Work item> Restate the data below word for word, keeping each line intact.

====================

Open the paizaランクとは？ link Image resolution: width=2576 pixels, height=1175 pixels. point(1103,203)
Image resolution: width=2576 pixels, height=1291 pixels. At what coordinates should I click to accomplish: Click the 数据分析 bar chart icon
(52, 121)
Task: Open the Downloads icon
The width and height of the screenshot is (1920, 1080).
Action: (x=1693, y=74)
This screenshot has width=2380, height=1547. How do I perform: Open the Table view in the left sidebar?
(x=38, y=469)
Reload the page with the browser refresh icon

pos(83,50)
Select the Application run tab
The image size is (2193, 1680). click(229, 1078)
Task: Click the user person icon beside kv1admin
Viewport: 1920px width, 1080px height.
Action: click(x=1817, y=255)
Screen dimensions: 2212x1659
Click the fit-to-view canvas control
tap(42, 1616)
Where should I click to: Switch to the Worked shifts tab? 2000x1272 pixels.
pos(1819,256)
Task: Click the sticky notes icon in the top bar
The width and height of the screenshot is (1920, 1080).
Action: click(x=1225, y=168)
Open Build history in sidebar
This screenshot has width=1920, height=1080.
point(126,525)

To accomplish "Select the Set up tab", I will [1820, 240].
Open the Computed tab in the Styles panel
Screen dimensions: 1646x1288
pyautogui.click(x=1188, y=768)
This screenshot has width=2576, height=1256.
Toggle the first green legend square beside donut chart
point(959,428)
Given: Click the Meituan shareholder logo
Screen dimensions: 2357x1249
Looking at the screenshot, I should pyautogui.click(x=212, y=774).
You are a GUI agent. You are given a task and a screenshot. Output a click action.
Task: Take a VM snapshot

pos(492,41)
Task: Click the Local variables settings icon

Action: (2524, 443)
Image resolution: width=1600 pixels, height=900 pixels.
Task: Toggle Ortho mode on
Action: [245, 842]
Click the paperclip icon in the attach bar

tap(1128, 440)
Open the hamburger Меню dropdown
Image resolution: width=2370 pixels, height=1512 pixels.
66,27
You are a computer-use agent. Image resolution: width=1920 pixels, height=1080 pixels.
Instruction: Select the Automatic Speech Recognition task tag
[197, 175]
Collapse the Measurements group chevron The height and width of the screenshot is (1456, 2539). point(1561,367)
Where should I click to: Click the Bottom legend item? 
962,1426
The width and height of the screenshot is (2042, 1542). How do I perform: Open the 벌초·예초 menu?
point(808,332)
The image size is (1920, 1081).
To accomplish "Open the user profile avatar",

====================

Result for this task>
Open the paizaランクとは？ link Image resolution: width=2576 pixels, height=1175 pixels. point(1103,203)
Image resolution: width=2576 pixels, height=1291 pixels. At what coordinates should I click to accomplish: Click the 数据分析 bar chart icon
(52, 121)
Task: Open the Downloads icon
The width and height of the screenshot is (1920, 1080).
Action: (x=1693, y=74)
This screenshot has width=2380, height=1547. How do I perform: Open the Table view in the left sidebar?
(x=38, y=469)
Reload the page with the browser refresh icon

pos(83,50)
Select the Application run tab
The image size is (2193, 1680). click(229, 1078)
Task: Click the user person icon beside kv1admin
Viewport: 1920px width, 1080px height.
Action: click(x=1817, y=255)
Screen dimensions: 2212x1659
Click the fit-to-view canvas control
tap(42, 1616)
Where should I click to: Switch to the Worked shifts tab? 2000x1272 pixels.
pos(1819,256)
Task: Click the sticky notes icon in the top bar
The width and height of the screenshot is (1920, 1080).
Action: click(x=1225, y=168)
Open Build history in sidebar
This screenshot has width=1920, height=1080.
point(126,525)

To accomplish "Select the Set up tab", I will [1820, 240].
Open the Computed tab in the Styles panel
Screen dimensions: 1646x1288
pyautogui.click(x=1188, y=768)
This screenshot has width=2576, height=1256.
Toggle the first green legend square beside donut chart
point(959,428)
Given: Click the Meituan shareholder logo
Screen dimensions: 2357x1249
Looking at the screenshot, I should pyautogui.click(x=212, y=774).
You are a GUI agent. You are given a task and a screenshot. Output a click action.
Task: Take a VM snapshot

pos(492,41)
Task: Click the Local variables settings icon

Action: (2524, 443)
Image resolution: width=1600 pixels, height=900 pixels.
Task: Toggle Ortho mode on
Action: [245, 842]
Click the paperclip icon in the attach bar

tap(1128, 440)
Open the hamburger Меню dropdown
Image resolution: width=2370 pixels, height=1512 pixels.
66,27
You are a computer-use agent. Image resolution: width=1920 pixels, height=1080 pixels.
Instruction: Select the Automatic Speech Recognition task tag
[197, 175]
Collapse the Measurements group chevron The height and width of the screenshot is (1456, 2539). point(1561,367)
Where should I click to: Click the Bottom legend item? 
962,1426
The width and height of the screenshot is (2042, 1542). How do I perform: Open the 벌초·예초 menu?
point(808,332)
The image size is (1920, 1081).
To accomplish "Open the user profile avatar",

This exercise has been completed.